__Extract__.
========================================================================
Company Roundup: Synchronoss, Natcore, Cognizant, BIO-key, SilverSun and More

Photo: Steven Waldis of Synchronoss. Photo Credit: Synchronoss
Steven Waldis of Synchronoss. | Synchronoss

Synchronoss:  Synchronoss Technologies (Bridgewater) announced second quarter earnings at the end of July. The company’s Q2 non-GAAP total revenue was $85.2 million, an increase of 27 percent year-over year. “Both our Activation Services and Cloud Services delivered revenue that exceeded expections,”Steven Waldis, founder and CEO said.

Recently, Synchronoss extended its contract with AT&T for another three years, which according to Seeking Alpha, caused the company’s stock to jump. AT&T is Synchronoss’s largest customer, Seeking Alpha said, and accounted for more than ten percent of revenue in Q2.

Natcore Technology: Natcore Technology (Red Bank) said that due to “overwhelming investor interest,” it had increased its private placement, as announced on August 9, 2013, to $3.1 million. Natcore expected to place 124 units at a price of $25,000 per unit for aggregate gross proceeds of $3,100,000. Each unit comprises 50,000 common shares and 50,000 warrants. Each full warrant entitles the holder to purchase a further common share at $0.62 for three years from closing. An aggregate of 6,200,000 shares and 6,200,000 warrants would be issuable on the sale of the 124 units. The placement closed in late August.
========================================================================
__Source information__.
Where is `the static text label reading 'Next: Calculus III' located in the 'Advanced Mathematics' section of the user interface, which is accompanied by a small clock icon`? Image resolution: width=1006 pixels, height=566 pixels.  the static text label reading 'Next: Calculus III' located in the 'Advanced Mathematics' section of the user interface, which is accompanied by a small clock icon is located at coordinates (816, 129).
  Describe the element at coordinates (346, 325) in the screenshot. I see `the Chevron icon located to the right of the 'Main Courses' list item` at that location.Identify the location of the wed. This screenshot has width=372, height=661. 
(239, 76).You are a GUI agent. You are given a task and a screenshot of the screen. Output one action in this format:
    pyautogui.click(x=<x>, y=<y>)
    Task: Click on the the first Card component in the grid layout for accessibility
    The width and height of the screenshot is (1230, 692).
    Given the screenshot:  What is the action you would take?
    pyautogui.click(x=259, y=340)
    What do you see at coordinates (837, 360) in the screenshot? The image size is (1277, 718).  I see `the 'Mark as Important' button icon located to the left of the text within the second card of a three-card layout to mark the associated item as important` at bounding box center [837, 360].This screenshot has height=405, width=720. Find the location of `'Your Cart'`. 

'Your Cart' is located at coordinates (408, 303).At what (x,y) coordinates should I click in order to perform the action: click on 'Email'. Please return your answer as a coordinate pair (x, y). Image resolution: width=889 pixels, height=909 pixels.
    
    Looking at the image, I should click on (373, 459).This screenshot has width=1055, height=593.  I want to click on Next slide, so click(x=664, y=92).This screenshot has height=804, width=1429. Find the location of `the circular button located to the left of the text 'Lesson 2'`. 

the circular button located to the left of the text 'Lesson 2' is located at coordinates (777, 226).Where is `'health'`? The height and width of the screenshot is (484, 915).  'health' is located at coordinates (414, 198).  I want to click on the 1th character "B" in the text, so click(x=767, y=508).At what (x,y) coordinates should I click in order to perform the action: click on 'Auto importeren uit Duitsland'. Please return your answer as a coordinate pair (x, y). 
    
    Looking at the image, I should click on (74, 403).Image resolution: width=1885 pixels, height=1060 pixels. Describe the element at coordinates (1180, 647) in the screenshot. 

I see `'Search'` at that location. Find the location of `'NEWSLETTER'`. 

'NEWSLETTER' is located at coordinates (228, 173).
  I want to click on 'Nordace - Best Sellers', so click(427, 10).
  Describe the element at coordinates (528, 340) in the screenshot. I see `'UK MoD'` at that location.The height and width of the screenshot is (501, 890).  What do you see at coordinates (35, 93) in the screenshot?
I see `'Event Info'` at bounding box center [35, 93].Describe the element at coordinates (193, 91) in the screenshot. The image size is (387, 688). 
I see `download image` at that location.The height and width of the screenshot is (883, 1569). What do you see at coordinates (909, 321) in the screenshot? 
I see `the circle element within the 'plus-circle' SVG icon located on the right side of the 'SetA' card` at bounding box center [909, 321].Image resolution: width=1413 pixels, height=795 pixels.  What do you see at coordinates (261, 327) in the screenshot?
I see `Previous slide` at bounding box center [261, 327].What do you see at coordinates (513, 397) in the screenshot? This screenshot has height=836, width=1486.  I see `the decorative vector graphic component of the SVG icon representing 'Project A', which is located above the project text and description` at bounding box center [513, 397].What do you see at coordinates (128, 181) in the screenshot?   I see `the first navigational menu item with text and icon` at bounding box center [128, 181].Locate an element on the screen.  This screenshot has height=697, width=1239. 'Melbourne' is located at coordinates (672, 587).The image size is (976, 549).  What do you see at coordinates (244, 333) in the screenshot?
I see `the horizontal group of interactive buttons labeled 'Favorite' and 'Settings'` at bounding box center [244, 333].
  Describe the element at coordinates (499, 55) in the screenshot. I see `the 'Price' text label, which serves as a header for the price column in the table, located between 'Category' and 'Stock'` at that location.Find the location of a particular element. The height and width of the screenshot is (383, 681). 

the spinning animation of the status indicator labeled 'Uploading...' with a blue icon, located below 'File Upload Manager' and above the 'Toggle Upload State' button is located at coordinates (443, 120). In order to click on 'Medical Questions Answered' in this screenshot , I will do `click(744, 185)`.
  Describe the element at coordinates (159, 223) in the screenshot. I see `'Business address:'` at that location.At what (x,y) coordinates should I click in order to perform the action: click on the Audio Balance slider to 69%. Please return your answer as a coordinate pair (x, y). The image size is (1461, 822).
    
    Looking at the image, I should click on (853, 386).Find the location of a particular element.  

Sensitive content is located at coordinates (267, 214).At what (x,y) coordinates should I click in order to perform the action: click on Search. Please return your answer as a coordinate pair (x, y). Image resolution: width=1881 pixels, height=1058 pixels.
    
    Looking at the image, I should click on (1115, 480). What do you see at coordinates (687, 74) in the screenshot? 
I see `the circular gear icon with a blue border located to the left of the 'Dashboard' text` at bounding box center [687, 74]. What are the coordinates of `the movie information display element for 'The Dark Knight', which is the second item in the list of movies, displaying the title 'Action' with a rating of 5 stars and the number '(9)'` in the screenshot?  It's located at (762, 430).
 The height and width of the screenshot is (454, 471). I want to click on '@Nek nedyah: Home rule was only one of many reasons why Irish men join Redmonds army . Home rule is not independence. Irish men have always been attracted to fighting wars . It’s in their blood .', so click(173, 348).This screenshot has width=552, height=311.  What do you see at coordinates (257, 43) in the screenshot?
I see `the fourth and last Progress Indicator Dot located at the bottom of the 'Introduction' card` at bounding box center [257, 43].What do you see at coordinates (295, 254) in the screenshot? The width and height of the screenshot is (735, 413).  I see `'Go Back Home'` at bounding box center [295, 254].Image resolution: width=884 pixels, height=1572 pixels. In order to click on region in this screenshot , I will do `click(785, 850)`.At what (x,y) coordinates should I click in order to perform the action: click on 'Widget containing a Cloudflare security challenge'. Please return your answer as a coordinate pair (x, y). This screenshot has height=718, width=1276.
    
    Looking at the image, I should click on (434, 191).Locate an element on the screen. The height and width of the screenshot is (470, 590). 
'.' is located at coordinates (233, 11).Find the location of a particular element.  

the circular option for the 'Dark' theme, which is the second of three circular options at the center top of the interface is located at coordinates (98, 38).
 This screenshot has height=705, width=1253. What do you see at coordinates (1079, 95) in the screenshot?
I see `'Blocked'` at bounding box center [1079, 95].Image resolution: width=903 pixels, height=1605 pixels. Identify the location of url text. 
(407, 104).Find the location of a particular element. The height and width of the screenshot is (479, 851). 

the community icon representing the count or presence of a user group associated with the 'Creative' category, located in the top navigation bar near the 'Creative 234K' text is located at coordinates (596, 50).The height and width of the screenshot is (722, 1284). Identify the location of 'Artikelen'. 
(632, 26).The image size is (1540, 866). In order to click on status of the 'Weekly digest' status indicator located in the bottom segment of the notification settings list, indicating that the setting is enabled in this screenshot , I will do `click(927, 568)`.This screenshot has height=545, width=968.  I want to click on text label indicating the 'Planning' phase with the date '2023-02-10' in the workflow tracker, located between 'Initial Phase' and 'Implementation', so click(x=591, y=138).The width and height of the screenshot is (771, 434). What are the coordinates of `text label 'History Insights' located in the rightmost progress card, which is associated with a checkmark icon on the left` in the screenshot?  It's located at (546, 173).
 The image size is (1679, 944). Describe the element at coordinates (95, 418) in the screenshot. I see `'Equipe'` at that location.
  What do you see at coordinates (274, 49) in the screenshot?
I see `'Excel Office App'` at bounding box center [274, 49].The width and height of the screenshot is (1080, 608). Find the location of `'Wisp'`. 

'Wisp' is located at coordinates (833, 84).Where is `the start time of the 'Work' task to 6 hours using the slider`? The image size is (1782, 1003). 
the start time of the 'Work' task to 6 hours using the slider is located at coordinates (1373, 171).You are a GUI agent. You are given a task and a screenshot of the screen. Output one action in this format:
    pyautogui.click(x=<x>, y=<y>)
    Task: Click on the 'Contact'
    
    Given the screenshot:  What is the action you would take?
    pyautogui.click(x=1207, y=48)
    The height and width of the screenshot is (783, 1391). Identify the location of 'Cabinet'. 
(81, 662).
========================================================================
__Problems to work on__.
**1)** In the company roundup, what was Synchronoss's non-GAAP total revenue for the second quarter?
**2)** Write a continuation of the company roundup, starting after its closing sentence about the Natcore placement.
None of the tasks makes use of the entries.

__Exercise responses__.
**1)** $85.2 million

**2)**
Cognizant: Cognizant Technology Solutions, the huge Teaneck outsourcing company, reported August 6, 2013, that revenues had increased 20.4 percent in the second quarter of 2013 to $2.161 billion, compared with $1.795 billion in Q2 2012. The increase was attributed to additional tech investments by customers. Cognizant employs more than 3,700 people in New Jersey, including 620 in Teaneck, and 164,300 worldwide, an article in the Record said. As reported in an interview with Kathleen Lynn on NorthJersey.com, President Gordon Coburn said the company had increased its N.J. workforce by 40 percent in the past two years.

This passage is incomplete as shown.